In 1936, shortly after returning to Madrid, war broke out and he was mobilized. At the end of the conflict, he was another one of the thousands of refugees who crossed the frontier and sought asylum in France. After suffering the experience of a concentration camp, the Spanish mathematician Julio Rey Pastor invited him to travel to Argentina, sending him a ticket and the necessary visa.
Since 1939, Santaló has lived in Argentina, where all his teaching and scientific activity has been carried out. Shortly after arriving there, he was employed as a teacher by the University of the Littoral, in Rosario, the city where he was to spend ten years. In 1949 he travelled to the United States to extend his studies in Princeton and Chicago, and in 1950, he settled in Buenos Aires, employed by the Faculty of Exact Sciences, to work with Rey Pastor.
An eminent, internationally-known mathematician, he is considered as one of the most important geometricians of this century. He has published more than two hundred research works in integral geometry, metric, affine and projective differential geometry, the geometry of convex bodies, numbers theory, geometric probabilities and single field theory.
His works, which have had, over the last thirty years, special influence in the scientific world of the Spanish-speaking nations, have likewise been published in the most important North American, British, German and Soviet scientific magazines.
Even when the mathematical work of Santaló is basic research, some of his results have been of decisive importance for other applied disciplines, in particular in operative research, biology and estereology.
A fundamental aspect of the work of Santaló is the fact of his profound contribution to social progress and a constant efforts to modernize the teaching of mathematics in Spanish-speaking countries.

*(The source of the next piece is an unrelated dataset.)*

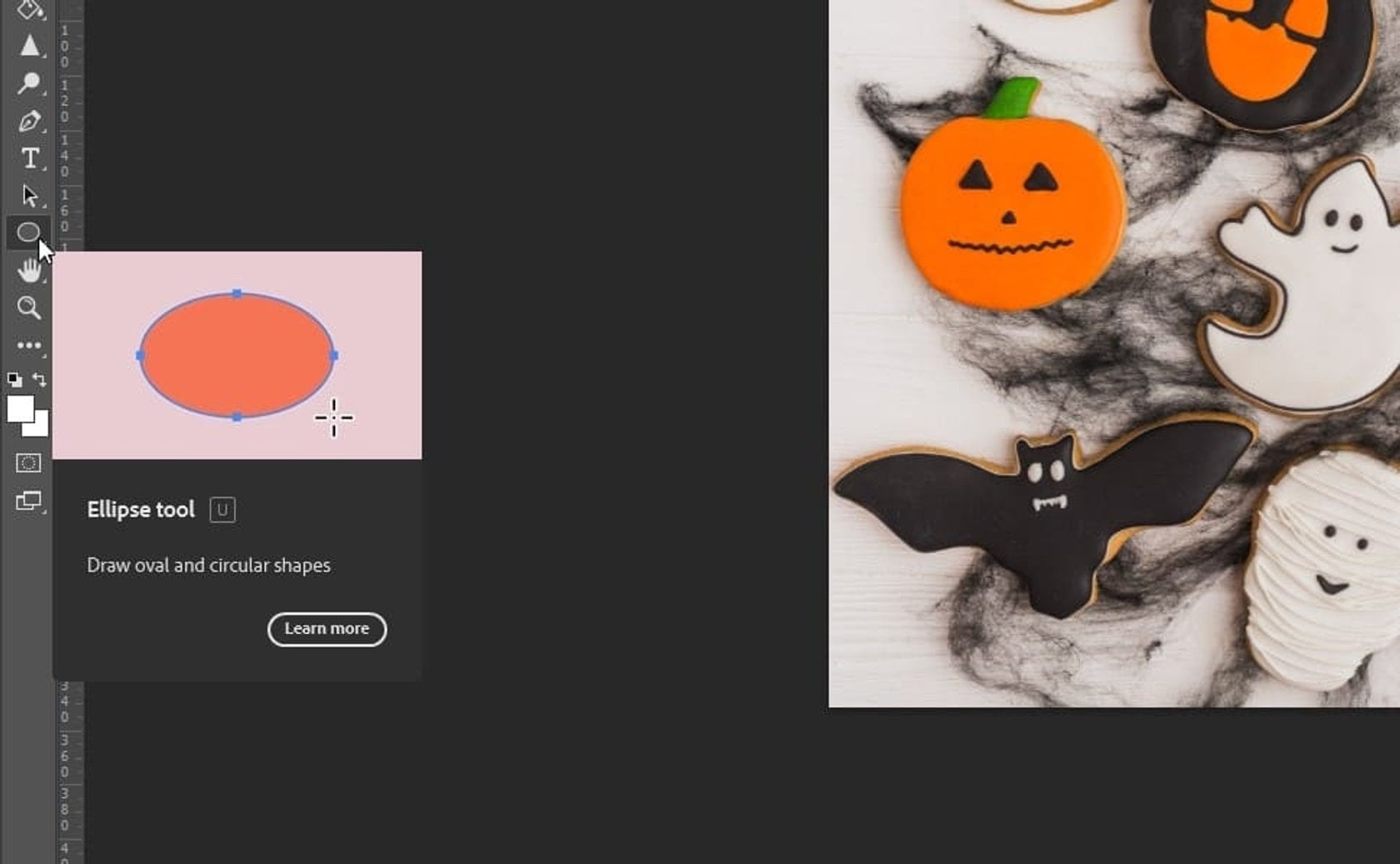Select the Move selection arrow tool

He has been President, since 1980, of the National Academy of Exact, Physical and Natural Sciences of Buenos Aires, which he joined as a titular member in 1960. He is a corresponding member, since 1955, of the Royal Academy of Exact, Physical and Natural Sciences of Madrid; of the National Academy of Córdoba, Argentina, since 1961; of the National Academy of Exact, Physical and Natural Sciences of Lima, Peru; and of the Royal Academy of Science and Arts of Barcelona since 1970.
From 1966 to 1972 he was the vice-president of the Inter-American Committee for Mathematical Education, and president from 1972 to 1979.
Convinced that mathematical education is necessary for the development of a country, he has published two books and fourteen studies on this subject, and has worked unceasingly over recent decades for its improvement at a multitude of congresses, symposia and international conferences.
Luis Antonio Santaló is doctor "honoris causa" of the Polytechnic University of Barcelona (1977); the National Northwest (Argentina, 1977) and National Mission (Argentina,1982).
He has been Professor in the Faculty of Exact and Natural Sciences at the University of Buenos Aires since 1976.